蓦然间,赵兄说,他还是很欣赏周涛(新疆军区退休干部)的那首诗,就是《对衰老的回答》。他说,他很欣赏最后几句话:

假如有一天

我被后人挤出这人间世界那么

高山就是我的坟茔河流就是我的笑声

在人类高尚者的丰碑里一定能找见我的姓名

——多亏了那次青城山夏夜的交流,我们才能在赵兄仓促“出走” 后,还能清晰地听到他的心声。

二是对人心灵的关照。当下确是红尘滚滚,物欲横流,形而下太多, 形而上太少,冷落了人们的内心。那天夜里,在一片知了声中,我背诵了蒋捷的一首词《梅花引·荆溪阻雪》:

白鸥问我泊孤舟,是身留,是心留?心若留时,何事锁眉头,风拍小帘灯晕舞,对闲影,冷清清,忆旧游。旧游旧游今在否?花外楼,柳下舟。梦也梦也,梦不到,寒水空流,漠漠黄云,湿透木棉裘。

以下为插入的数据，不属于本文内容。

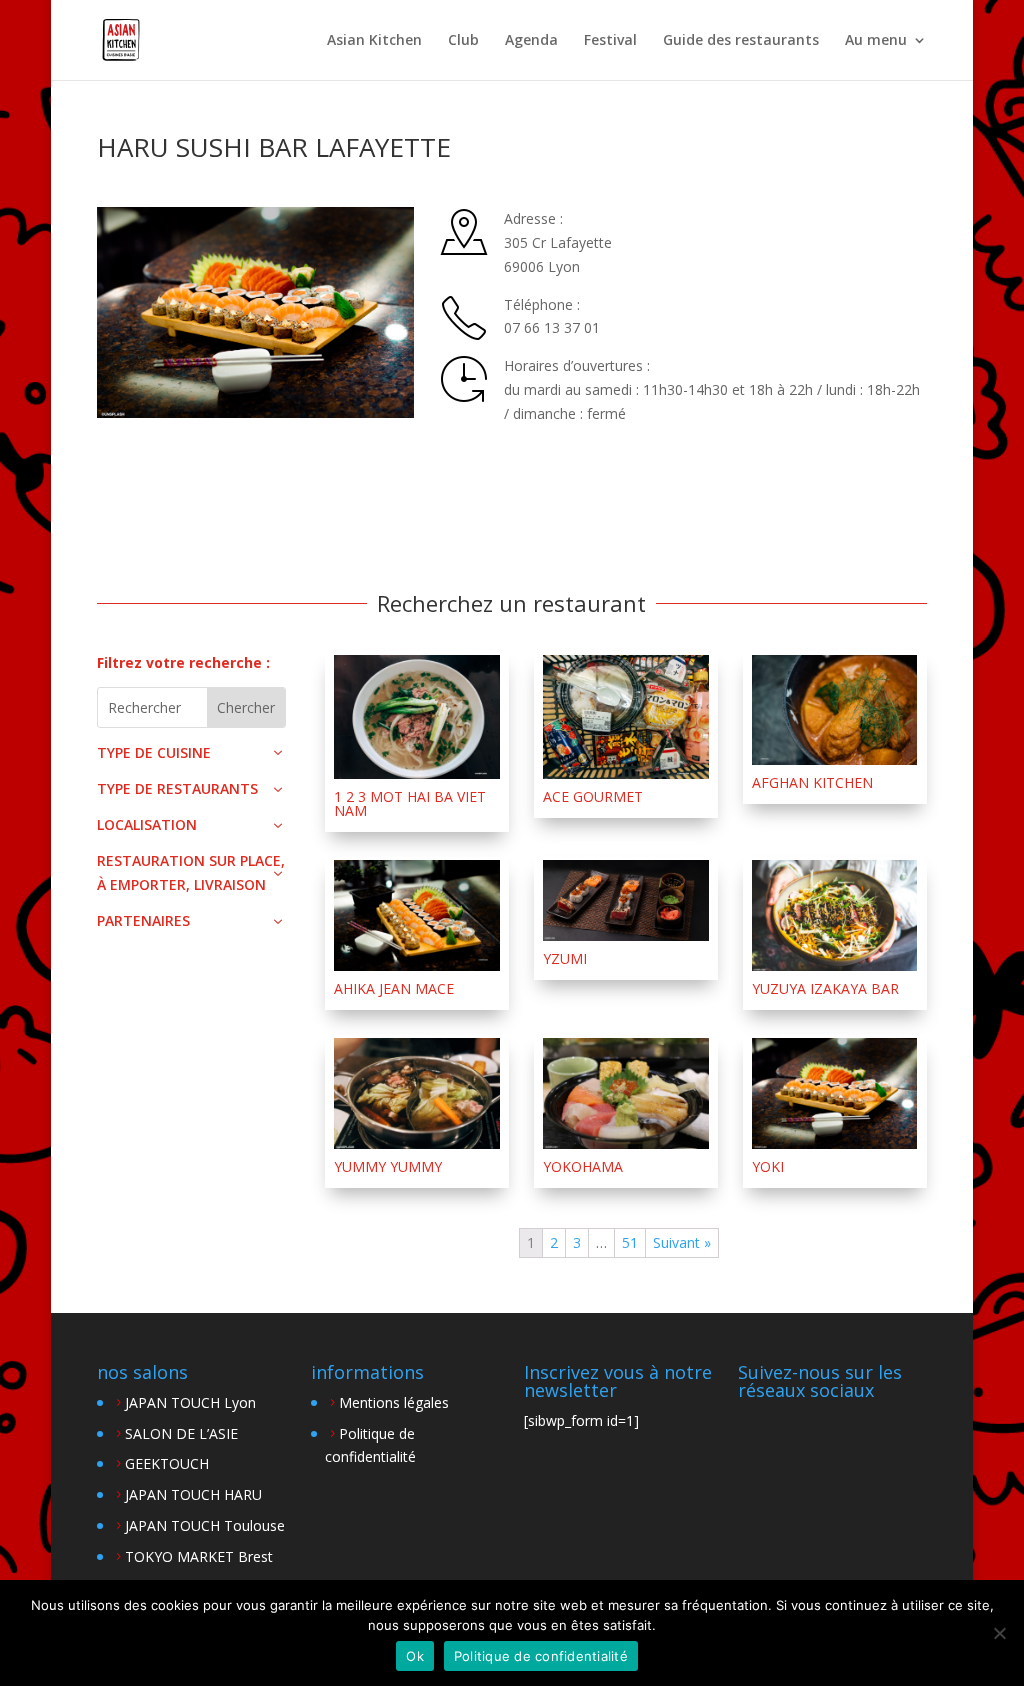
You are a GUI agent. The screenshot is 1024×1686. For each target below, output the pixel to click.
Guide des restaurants (741, 41)
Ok (415, 1656)
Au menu (876, 41)
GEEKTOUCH (167, 1463)
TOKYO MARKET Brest (199, 1556)
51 (630, 1242)
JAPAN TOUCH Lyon (190, 1402)
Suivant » (682, 1242)
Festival (610, 41)
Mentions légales (394, 1402)
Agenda (531, 41)
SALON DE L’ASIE (181, 1433)
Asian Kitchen (374, 41)
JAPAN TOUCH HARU (193, 1494)
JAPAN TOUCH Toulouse (205, 1525)
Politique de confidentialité (541, 1656)
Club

就是说一个人不仅要身留,一定还有心留,心要安,心要留下。心留下才能把根留下,要不然都成了浮萍,赵兄同意我这个说法,要对心灵给予关照,要对内心给予关照。我对赵兄说,我们以后开一个座谈会,一次讨论会,进行深入的讨论,当时赵兄也答应了,结果呢,没法实现了。真是应了蒋捷的话:“寒水空流”……。

那天夜里,我还建议赵兄写一本书,书名叫《抗糖二十年》。赵兄他四十几岁就得了糖尿病,由于他的科学生活,坚持打针,打胰岛素,所以20年生活质量不减,身体基本没有受到太大的损伤,我说这个是很宝贵的,请他写一本书,赵兄答应了。但是迟迟没有动笔,结果成了永久的遗憾,在他去世的前两天我去医院看他,那时他已经昏迷了,我在他耳边说,赵兄呀,你的《抗糖二十年》还没写呢,先不要走呀,这就成为了终
  

身遗憾。

赵健兄是一代知识分子的楷模。他坚持立功、立德、立言,追求崇高,把传播知识火种作为他人生追求的永恒主题,半个世纪始终如一,堪称是民族的脊梁!他信念坚定,从不为风所动,他深爱祖国,相信社会主义事业一定能够在中国成功!赵健先生虽然离开了我们,但我坚信:薪尽火传,精神不死,风范长留!他对知识不知疲倦的终生追求,对真理的上下求索反复追问,对人世间苦难的无比同情,对世间美好爱情和温暖友情的无限珍惜;他的儒雅的学者风范、求真务实、较真逗硬的敬业精神,都将是我们永远学习的榜样!